--- Records shown ---

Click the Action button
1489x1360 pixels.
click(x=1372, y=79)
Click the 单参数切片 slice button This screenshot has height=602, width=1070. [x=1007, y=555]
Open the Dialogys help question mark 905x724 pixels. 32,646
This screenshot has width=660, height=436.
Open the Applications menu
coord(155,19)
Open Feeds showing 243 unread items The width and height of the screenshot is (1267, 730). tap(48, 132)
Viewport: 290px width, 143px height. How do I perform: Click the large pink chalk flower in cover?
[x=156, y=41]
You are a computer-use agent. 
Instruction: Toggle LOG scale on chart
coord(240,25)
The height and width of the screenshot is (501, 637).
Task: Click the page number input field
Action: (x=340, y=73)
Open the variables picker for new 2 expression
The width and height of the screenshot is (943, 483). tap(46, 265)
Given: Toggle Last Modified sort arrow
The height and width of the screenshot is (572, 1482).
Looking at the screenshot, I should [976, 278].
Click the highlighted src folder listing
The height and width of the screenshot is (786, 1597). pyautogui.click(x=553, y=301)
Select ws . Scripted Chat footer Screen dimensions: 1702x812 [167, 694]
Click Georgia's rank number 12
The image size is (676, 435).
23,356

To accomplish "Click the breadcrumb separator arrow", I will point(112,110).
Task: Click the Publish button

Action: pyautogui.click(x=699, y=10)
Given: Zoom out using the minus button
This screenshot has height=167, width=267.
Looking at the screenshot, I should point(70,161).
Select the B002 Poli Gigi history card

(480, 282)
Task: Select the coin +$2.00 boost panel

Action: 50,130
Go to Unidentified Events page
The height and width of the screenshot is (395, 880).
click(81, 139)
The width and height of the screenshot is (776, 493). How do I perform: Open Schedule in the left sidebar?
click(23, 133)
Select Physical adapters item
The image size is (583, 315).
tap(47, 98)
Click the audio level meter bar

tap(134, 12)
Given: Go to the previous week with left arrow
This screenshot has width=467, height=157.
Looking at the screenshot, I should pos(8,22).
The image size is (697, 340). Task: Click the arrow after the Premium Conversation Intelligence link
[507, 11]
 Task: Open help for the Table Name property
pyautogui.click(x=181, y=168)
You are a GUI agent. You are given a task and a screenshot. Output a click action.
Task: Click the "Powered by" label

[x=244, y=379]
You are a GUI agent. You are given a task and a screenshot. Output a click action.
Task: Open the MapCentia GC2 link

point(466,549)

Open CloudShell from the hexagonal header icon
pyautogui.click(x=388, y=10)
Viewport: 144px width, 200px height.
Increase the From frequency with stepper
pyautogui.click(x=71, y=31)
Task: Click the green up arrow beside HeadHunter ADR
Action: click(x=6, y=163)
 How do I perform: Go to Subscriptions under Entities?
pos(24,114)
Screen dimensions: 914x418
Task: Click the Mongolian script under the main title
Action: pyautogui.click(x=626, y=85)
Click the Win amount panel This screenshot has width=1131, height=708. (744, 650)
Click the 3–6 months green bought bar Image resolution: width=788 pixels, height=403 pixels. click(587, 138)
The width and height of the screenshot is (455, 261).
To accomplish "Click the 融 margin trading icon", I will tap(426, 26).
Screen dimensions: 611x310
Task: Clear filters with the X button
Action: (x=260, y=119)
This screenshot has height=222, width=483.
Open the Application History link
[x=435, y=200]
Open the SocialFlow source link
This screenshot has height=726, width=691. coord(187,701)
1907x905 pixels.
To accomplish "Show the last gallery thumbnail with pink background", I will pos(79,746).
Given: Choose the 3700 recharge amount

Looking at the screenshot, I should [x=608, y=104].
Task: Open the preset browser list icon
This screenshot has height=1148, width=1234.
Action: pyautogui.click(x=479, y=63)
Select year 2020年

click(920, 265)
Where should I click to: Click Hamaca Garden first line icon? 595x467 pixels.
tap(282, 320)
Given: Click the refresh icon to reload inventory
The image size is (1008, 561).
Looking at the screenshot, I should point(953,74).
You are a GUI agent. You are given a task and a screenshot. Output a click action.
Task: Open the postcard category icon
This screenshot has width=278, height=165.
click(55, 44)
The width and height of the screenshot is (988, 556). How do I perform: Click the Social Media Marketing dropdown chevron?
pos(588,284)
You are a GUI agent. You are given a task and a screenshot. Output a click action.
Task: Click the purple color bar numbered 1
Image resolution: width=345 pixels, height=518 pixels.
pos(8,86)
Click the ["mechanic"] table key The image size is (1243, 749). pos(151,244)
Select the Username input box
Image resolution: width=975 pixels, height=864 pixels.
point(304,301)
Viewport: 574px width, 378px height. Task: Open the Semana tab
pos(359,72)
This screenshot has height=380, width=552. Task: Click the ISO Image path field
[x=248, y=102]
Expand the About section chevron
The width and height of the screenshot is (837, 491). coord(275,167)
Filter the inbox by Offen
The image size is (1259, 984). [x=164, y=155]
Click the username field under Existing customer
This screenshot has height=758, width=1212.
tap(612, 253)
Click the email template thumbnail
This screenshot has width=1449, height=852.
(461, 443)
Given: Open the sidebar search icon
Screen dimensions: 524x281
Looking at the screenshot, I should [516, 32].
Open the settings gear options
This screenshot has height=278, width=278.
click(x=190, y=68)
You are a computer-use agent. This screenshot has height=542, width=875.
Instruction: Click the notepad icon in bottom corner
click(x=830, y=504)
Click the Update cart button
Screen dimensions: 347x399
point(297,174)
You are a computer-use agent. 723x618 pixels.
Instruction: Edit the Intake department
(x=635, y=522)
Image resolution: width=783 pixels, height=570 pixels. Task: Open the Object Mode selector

--- Exercise goal ---
Exactly as they appear above, give the entries again.

--- Response area ---
Click the Action button
1489x1360 pixels.
click(x=1372, y=79)
Click the 单参数切片 slice button This screenshot has height=602, width=1070. [x=1007, y=555]
Open the Dialogys help question mark 905x724 pixels. 32,646
This screenshot has width=660, height=436.
Open the Applications menu
coord(155,19)
Open Feeds showing 243 unread items The width and height of the screenshot is (1267, 730). tap(48, 132)
Viewport: 290px width, 143px height. How do I perform: Click the large pink chalk flower in cover?
[x=156, y=41]
You are a computer-use agent. 
Instruction: Toggle LOG scale on chart
coord(240,25)
The height and width of the screenshot is (501, 637).
Task: Click the page number input field
Action: (x=340, y=73)
Open the variables picker for new 2 expression
The width and height of the screenshot is (943, 483). tap(46, 265)
Given: Toggle Last Modified sort arrow
The height and width of the screenshot is (572, 1482).
Looking at the screenshot, I should [976, 278].
Click the highlighted src folder listing
The height and width of the screenshot is (786, 1597). pyautogui.click(x=553, y=301)
Select ws . Scripted Chat footer Screen dimensions: 1702x812 [167, 694]
Click Georgia's rank number 12
The image size is (676, 435).
23,356

To accomplish "Click the breadcrumb separator arrow", I will point(112,110).
Task: Click the Publish button

Action: pyautogui.click(x=699, y=10)
Given: Zoom out using the minus button
This screenshot has height=167, width=267.
Looking at the screenshot, I should point(70,161).
Select the B002 Poli Gigi history card

(480, 282)
Task: Select the coin +$2.00 boost panel

Action: 50,130
Go to Unidentified Events page
The height and width of the screenshot is (395, 880).
click(81, 139)
The width and height of the screenshot is (776, 493). How do I perform: Open Schedule in the left sidebar?
click(23, 133)
Select Physical adapters item
The image size is (583, 315).
tap(47, 98)
Click the audio level meter bar

tap(134, 12)
Given: Go to the previous week with left arrow
This screenshot has width=467, height=157.
Looking at the screenshot, I should pos(8,22).
The image size is (697, 340). Task: Click the arrow after the Premium Conversation Intelligence link
[507, 11]
 Task: Open help for the Table Name property
pyautogui.click(x=181, y=168)
You are a GUI agent. You are given a task and a screenshot. Output a click action.
Task: Click the "Powered by" label

[x=244, y=379]
You are a GUI agent. You are given a task and a screenshot. Output a click action.
Task: Open the MapCentia GC2 link

point(466,549)

Open CloudShell from the hexagonal header icon
pyautogui.click(x=388, y=10)
Viewport: 144px width, 200px height.
Increase the From frequency with stepper
pyautogui.click(x=71, y=31)
Task: Click the green up arrow beside HeadHunter ADR
Action: click(x=6, y=163)
 How do I perform: Go to Subscriptions under Entities?
pos(24,114)
Screen dimensions: 914x418
Task: Click the Mongolian script under the main title
Action: pyautogui.click(x=626, y=85)
Click the Win amount panel This screenshot has width=1131, height=708. (744, 650)
Click the 3–6 months green bought bar Image resolution: width=788 pixels, height=403 pixels. click(587, 138)
The width and height of the screenshot is (455, 261).
To accomplish "Click the 融 margin trading icon", I will tap(426, 26).
Screen dimensions: 611x310
Task: Clear filters with the X button
Action: (x=260, y=119)
This screenshot has height=222, width=483.
Open the Application History link
[x=435, y=200]
Open the SocialFlow source link
This screenshot has height=726, width=691. coord(187,701)
1907x905 pixels.
To accomplish "Show the last gallery thumbnail with pink background", I will pos(79,746).
Given: Choose the 3700 recharge amount

Looking at the screenshot, I should [x=608, y=104].
Task: Open the preset browser list icon
This screenshot has height=1148, width=1234.
Action: pyautogui.click(x=479, y=63)
Select year 2020年

click(920, 265)
Where should I click to: Click Hamaca Garden first line icon? 595x467 pixels.
tap(282, 320)
Given: Click the refresh icon to reload inventory
The image size is (1008, 561).
Looking at the screenshot, I should point(953,74).
You are a GUI agent. You are given a task and a screenshot. Output a click action.
Task: Open the postcard category icon
This screenshot has width=278, height=165.
click(55, 44)
The width and height of the screenshot is (988, 556). How do I perform: Click the Social Media Marketing dropdown chevron?
pos(588,284)
You are a GUI agent. You are given a task and a screenshot. Output a click action.
Task: Click the purple color bar numbered 1
Image resolution: width=345 pixels, height=518 pixels.
pos(8,86)
Click the ["mechanic"] table key The image size is (1243, 749). pos(151,244)
Select the Username input box
Image resolution: width=975 pixels, height=864 pixels.
point(304,301)
Viewport: 574px width, 378px height. Task: Open the Semana tab
pos(359,72)
This screenshot has height=380, width=552. Task: Click the ISO Image path field
[x=248, y=102]
Expand the About section chevron
The width and height of the screenshot is (837, 491). coord(275,167)
Filter the inbox by Offen
The image size is (1259, 984). [x=164, y=155]
Click the username field under Existing customer
This screenshot has height=758, width=1212.
tap(612, 253)
Click the email template thumbnail
This screenshot has width=1449, height=852.
(461, 443)
Given: Open the sidebar search icon
Screen dimensions: 524x281
Looking at the screenshot, I should [516, 32].
Open the settings gear options
This screenshot has height=278, width=278.
click(x=190, y=68)
You are a computer-use agent. This screenshot has height=542, width=875.
Instruction: Click the notepad icon in bottom corner
click(x=830, y=504)
Click the Update cart button
Screen dimensions: 347x399
point(297,174)
You are a computer-use agent. 723x618 pixels.
Instruction: Edit the Intake department
(x=635, y=522)
Image resolution: width=783 pixels, height=570 pixels. Task: Open the Object Mode selector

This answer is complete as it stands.